Ensuite, dans le système capitaliste, le prolétaire n’a pas les moyens de vivre dans sa condition d’opprimé car plus la société progresse et plus il est enraciné dans sa condition. Il descend même en dessous des conditions de sa propre classe, lorsqu’il se paupérise. Dans un premier temps, le prolétaire ne progresse pas avec les progrès du capitalisme car, comme nous l’avons vu, il n’a pas accès au progrès. Les objets relevant d’un progrès ne sont pas pris en charge par son faible salaire. Effectivement, son salaire étant le plus bas possible, le prolétaire ne peut se payer que ce qui lui permet de vivre et par conséquent, il ne progresse pas avec les diverses innovations engendrées par le capitalisme. Cette situation entraîne une distance entre le prolétariat et les autres classes. Mais surtout, plus la société progresse est plus cette distance s’accentue de façon exponentielle et ce jusqu'à établir un sentiment d’injustice et de haine entre les classes, mais plus particulièrement du prolétaire envers les autres classes. Les diverses classes composant le peuple, vivent nécessairement les unes à coté des autres et par conséquent, ils ont tous un regard les uns sur les autres. Donc les prolétaires ont nécessairement conscience des distances qui s’établissent entre eux et les classes supérieures. Plus le prolétaire travaille au progrès de la société, plus il établie une distance entre les différentes classes et plus la distance est grande, plus les prolétaires en ont conscience car cette distance leur saute nécessairement aux yeux. Ainsi le prolétaire, bien que sa situation n’ait en réalité pas changé, a l’impression de régresser puisque les autres classes évoluent et pas lui. Le sentiment d’injustice est alors grandissant car le prolétariat prend conscience que ce n’est pas lui qui profite des fruits de son travail. La grogne monte alors au sein de la classe prolétaire et le conflit semble alors inévitable.

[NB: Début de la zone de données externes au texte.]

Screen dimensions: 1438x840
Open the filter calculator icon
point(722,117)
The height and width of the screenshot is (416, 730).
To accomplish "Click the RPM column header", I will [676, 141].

Dans un deuxième temps, le paupérisme se développe plus vite que la richesse. « Le paupérisme n’est que la situation du prolétariat ruiné, l’échelon le plus bas où descend le prolétaire désormais incapable de résister à la pression de la bourgeoisie, et où seul le prolétaire priver de toute énergie est un pauper ».2 Le pauper est donc une sous-classe du prolétariat dans laquelle l’ouvrier a perdu tout moyen de pression sur le bourgeois dans la mesure où ce dernier n’a plus besoin du prolétaire. Le pauper est alors la situation du prolétaire qui n’a plus d’emploi car il n’améliore plus le capital du bourgeois. Ainsi nous retrouvons une partie de la population qui ne peut même plus survivre et qui par conséquent n’a même plus peur de perdre son emploi. Le conflit est alors encore plus inévitable avec cette catégorie de la population qui se retrouvera systématiquement dans les diverses révoltes.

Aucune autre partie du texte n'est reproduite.